Inspired by a childhood spent in the outdoors and his self-professed obsession with Maine’s woods, lakes, rivers, and streams, Richard Yvon eventually achieved his dream of becoming a registered Maine guide. So he and his wife Maryanne established Twin Maple Outdoors, and follow a credo "to provide all people the opportunity to enjoy Maine's outdoors" when leading hunting, fishing, and recreational outings. Immersed in the beauty of central Maine, groups head out for a single day of fishing on the lake, or multiday camping trips on the dirt lake, otherwise known as land.
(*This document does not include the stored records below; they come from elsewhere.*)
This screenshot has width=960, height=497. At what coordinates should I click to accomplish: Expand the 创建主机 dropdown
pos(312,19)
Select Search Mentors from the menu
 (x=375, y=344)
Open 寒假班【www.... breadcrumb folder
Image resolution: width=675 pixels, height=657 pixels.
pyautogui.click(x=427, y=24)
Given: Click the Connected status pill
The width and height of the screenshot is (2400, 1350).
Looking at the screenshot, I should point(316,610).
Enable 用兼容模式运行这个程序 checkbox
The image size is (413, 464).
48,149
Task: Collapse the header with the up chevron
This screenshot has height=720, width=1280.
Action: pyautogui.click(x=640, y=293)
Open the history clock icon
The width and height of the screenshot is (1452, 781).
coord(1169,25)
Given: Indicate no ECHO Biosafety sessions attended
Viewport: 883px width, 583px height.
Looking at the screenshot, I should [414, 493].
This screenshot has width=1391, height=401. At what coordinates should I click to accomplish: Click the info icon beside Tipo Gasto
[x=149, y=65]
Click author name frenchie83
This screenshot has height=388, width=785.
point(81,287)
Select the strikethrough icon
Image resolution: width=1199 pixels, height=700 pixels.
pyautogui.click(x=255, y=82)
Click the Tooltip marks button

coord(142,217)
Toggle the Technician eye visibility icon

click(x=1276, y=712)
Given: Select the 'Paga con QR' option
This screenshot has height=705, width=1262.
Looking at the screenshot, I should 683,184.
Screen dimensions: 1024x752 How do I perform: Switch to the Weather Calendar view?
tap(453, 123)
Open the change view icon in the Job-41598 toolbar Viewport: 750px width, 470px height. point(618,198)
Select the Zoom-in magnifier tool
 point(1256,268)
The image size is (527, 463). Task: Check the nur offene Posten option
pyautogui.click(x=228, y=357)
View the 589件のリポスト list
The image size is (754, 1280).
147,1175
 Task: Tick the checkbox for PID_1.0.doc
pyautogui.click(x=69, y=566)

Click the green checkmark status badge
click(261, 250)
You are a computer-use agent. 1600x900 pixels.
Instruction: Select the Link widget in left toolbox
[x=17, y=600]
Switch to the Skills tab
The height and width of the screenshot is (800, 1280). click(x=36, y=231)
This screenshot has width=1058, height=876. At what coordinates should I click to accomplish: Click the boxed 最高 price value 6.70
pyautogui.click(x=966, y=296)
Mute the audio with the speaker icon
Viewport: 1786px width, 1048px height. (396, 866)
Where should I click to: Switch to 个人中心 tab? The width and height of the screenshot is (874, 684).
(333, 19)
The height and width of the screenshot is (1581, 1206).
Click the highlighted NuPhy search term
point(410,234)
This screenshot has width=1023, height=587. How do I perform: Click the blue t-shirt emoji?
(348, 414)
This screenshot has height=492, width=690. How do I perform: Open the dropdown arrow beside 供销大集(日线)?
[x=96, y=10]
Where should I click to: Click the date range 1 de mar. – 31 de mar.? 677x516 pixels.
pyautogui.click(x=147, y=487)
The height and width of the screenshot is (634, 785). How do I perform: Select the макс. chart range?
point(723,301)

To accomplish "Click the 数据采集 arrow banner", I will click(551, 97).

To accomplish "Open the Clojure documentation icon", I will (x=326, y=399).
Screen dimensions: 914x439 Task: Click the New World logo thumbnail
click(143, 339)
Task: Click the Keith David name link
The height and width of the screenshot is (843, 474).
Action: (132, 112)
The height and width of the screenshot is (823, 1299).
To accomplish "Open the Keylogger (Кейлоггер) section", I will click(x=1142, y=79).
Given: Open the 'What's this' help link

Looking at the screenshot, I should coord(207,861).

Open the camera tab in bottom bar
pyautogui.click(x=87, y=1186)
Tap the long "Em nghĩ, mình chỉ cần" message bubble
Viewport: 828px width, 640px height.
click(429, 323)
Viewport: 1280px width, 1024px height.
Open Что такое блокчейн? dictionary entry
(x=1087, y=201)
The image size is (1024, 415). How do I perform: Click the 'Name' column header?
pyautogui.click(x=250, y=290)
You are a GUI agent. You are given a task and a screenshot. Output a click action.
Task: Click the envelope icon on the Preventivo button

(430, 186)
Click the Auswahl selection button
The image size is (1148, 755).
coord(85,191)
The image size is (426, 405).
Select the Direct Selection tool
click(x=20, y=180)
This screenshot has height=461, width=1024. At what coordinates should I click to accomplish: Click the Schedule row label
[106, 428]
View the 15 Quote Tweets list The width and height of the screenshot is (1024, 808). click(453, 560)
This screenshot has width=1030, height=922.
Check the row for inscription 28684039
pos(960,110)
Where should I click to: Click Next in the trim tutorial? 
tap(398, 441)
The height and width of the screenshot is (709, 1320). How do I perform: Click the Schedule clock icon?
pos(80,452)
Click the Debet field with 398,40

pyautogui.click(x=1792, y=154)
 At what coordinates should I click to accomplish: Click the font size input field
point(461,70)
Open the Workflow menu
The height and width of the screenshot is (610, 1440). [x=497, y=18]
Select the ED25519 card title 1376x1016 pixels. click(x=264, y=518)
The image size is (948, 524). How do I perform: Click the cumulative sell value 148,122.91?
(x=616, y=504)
Visitors can also take a leisurely float down the Penobscot River to observe eagles, black bear, and river otter in their natural habitat, or learn to ice-fish in a warmed hut during colder months.
Having operated out of the Pittsfield Municipal Airport for nearly two decades, the certified instructors of Central Maine Skydiving have completed over 10,000 collective jumps as USPA-certified educators. Instructors guide tender-footed jumpers through tandem and static line jumps, and offer solo flights to seasoned free-fallers and direct descendants of Icarus.
Though he was fed and cared for, the lion didn't have much room to roam aboard his owner's yacht. The owner didn't know what to do with the creature, which had grown too close to humans to socialize with other lions. So the owner reached out through a friend to Acadia Zoological Park, who took the lion in and gave him his own piece of land. Though the park's name has since changed to Kisma Preserve, the lion still lives on its grounds, alongside a host of other exotic animals that the three staff members have taken in from rehabilitation programs, zoos, and private owners. They care for a motley and majestic group of wolves, big cats, reptiles, birds, and primates in outdoor enclosures year-round.
The three guides—who also are handlers, feeders, and administrators—lead group tours among these habitats. During tours, they teach visitors the proper way to behave around the creatures and divulge details about the creatures' lives in the wild, as well as what brought them to the preserve. On animal encounters, zookeepers let visitors watch wolves during their daily socializing or feed and hold hands with gibbons, lemurs, and capuchin monkeys.
They can also grant visitors a closer look via private tours, in which guests experience one-on-one time with wolves, tortoises, alligators, and other animals. Though they love all the animals on their preserve, the guides are particularly proud of their tigers—a group of royal white and standard tigers, as well as one of only 50 known golden tabby tigers left in the world. Through each tour and encounter, the dedicated staff aims to engender the respect they have for these animals in others. To most visitors, that should come easily: as director Heather says about the tigers, "It's hard to stand in the presence of one and not feel something."